▸ What is required
Every record below, from first to last: print it exactly as shown.

▸ Available records
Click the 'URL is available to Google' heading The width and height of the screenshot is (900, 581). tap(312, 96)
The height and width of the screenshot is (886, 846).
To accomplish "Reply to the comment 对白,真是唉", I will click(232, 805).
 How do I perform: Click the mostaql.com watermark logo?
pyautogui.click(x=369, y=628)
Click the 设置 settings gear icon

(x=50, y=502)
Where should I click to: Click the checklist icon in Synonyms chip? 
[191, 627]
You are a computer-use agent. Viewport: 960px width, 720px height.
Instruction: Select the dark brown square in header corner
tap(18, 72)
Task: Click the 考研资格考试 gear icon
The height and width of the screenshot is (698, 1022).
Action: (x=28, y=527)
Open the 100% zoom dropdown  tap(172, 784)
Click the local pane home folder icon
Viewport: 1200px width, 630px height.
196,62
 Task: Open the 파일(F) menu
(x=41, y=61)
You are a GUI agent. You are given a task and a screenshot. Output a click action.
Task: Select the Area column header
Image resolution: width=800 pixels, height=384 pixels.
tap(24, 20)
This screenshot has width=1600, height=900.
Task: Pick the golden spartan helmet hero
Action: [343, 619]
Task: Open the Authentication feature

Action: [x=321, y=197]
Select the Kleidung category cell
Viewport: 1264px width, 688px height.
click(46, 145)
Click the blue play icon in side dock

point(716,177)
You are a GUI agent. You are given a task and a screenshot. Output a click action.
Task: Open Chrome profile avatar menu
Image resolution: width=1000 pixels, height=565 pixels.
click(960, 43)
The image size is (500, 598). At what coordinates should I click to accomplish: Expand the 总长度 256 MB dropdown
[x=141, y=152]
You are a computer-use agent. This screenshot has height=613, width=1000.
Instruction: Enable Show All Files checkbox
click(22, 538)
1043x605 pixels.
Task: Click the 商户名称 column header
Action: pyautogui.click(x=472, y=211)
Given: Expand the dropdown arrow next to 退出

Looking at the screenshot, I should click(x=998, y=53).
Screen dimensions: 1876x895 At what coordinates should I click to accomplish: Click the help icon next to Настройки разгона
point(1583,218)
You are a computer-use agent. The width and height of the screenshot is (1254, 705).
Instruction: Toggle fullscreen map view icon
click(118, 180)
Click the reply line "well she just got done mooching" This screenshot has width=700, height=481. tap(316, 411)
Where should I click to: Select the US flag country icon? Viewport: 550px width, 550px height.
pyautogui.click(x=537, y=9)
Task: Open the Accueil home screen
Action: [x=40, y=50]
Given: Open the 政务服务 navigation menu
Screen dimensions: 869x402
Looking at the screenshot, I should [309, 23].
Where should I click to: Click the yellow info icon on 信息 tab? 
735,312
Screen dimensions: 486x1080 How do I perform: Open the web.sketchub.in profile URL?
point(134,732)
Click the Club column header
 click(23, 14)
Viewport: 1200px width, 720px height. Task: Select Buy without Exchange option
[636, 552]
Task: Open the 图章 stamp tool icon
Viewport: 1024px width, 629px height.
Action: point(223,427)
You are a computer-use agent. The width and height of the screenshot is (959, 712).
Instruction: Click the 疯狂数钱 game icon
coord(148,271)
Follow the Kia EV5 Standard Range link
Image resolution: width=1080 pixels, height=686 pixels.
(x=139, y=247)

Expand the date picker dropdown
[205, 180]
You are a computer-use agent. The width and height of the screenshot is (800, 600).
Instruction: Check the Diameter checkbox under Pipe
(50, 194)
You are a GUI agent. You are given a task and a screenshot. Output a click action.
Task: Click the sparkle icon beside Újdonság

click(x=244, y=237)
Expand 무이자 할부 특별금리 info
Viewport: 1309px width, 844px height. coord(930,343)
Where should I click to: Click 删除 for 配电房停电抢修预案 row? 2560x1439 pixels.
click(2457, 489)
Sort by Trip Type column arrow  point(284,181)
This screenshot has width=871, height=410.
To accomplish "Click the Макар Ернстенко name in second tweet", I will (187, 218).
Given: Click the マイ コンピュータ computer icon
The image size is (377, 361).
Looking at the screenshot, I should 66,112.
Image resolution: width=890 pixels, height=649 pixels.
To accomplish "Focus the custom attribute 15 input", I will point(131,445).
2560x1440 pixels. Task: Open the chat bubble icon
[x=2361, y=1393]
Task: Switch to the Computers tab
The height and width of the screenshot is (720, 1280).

▸ Written answer
Click the 'URL is available to Google' heading The width and height of the screenshot is (900, 581). tap(312, 96)
The height and width of the screenshot is (886, 846).
To accomplish "Reply to the comment 对白,真是唉", I will click(232, 805).
 How do I perform: Click the mostaql.com watermark logo?
pyautogui.click(x=369, y=628)
Click the 设置 settings gear icon

(x=50, y=502)
Where should I click to: Click the checklist icon in Synonyms chip? 
[191, 627]
You are a computer-use agent. Viewport: 960px width, 720px height.
Instruction: Select the dark brown square in header corner
tap(18, 72)
Task: Click the 考研资格考试 gear icon
The height and width of the screenshot is (698, 1022).
Action: (x=28, y=527)
Open the 100% zoom dropdown  tap(172, 784)
Click the local pane home folder icon
Viewport: 1200px width, 630px height.
196,62
 Task: Open the 파일(F) menu
(x=41, y=61)
You are a GUI agent. You are given a task and a screenshot. Output a click action.
Task: Select the Area column header
Image resolution: width=800 pixels, height=384 pixels.
tap(24, 20)
This screenshot has width=1600, height=900.
Task: Pick the golden spartan helmet hero
Action: [343, 619]
Task: Open the Authentication feature

Action: [x=321, y=197]
Select the Kleidung category cell
Viewport: 1264px width, 688px height.
click(46, 145)
Click the blue play icon in side dock

point(716,177)
You are a GUI agent. You are given a task and a screenshot. Output a click action.
Task: Open Chrome profile avatar menu
Image resolution: width=1000 pixels, height=565 pixels.
click(960, 43)
The image size is (500, 598). At what coordinates should I click to accomplish: Expand the 总长度 256 MB dropdown
[x=141, y=152]
You are a computer-use agent. This screenshot has height=613, width=1000.
Instruction: Enable Show All Files checkbox
click(22, 538)
1043x605 pixels.
Task: Click the 商户名称 column header
Action: pyautogui.click(x=472, y=211)
Given: Expand the dropdown arrow next to 退出

Looking at the screenshot, I should click(x=998, y=53).
Screen dimensions: 1876x895 At what coordinates should I click to accomplish: Click the help icon next to Настройки разгона
point(1583,218)
You are a computer-use agent. The width and height of the screenshot is (1254, 705).
Instruction: Toggle fullscreen map view icon
click(118, 180)
Click the reply line "well she just got done mooching" This screenshot has width=700, height=481. tap(316, 411)
Where should I click to: Select the US flag country icon? Viewport: 550px width, 550px height.
pyautogui.click(x=537, y=9)
Task: Open the Accueil home screen
Action: [x=40, y=50]
Given: Open the 政务服务 navigation menu
Screen dimensions: 869x402
Looking at the screenshot, I should [309, 23].
Where should I click to: Click the yellow info icon on 信息 tab? 
735,312
Screen dimensions: 486x1080 How do I perform: Open the web.sketchub.in profile URL?
point(134,732)
Click the Club column header
 click(23, 14)
Viewport: 1200px width, 720px height. Task: Select Buy without Exchange option
[636, 552]
Task: Open the 图章 stamp tool icon
Viewport: 1024px width, 629px height.
Action: point(223,427)
You are a computer-use agent. The width and height of the screenshot is (959, 712).
Instruction: Click the 疯狂数钱 game icon
coord(148,271)
Follow the Kia EV5 Standard Range link
Image resolution: width=1080 pixels, height=686 pixels.
(x=139, y=247)

Expand the date picker dropdown
[205, 180]
You are a computer-use agent. The width and height of the screenshot is (800, 600).
Instruction: Check the Diameter checkbox under Pipe
(50, 194)
You are a GUI agent. You are given a task and a screenshot. Output a click action.
Task: Click the sparkle icon beside Újdonság

click(x=244, y=237)
Expand 무이자 할부 특별금리 info
Viewport: 1309px width, 844px height. coord(930,343)
Where should I click to: Click 删除 for 配电房停电抢修预案 row? 2560x1439 pixels.
click(2457, 489)
Sort by Trip Type column arrow  point(284,181)
This screenshot has width=871, height=410.
To accomplish "Click the Макар Ернстенко name in second tweet", I will (187, 218).
Given: Click the マイ コンピュータ computer icon
The image size is (377, 361).
Looking at the screenshot, I should 66,112.
Image resolution: width=890 pixels, height=649 pixels.
To accomplish "Focus the custom attribute 15 input", I will point(131,445).
2560x1440 pixels. Task: Open the chat bubble icon
[x=2361, y=1393]
Task: Switch to the Computers tab
The height and width of the screenshot is (720, 1280).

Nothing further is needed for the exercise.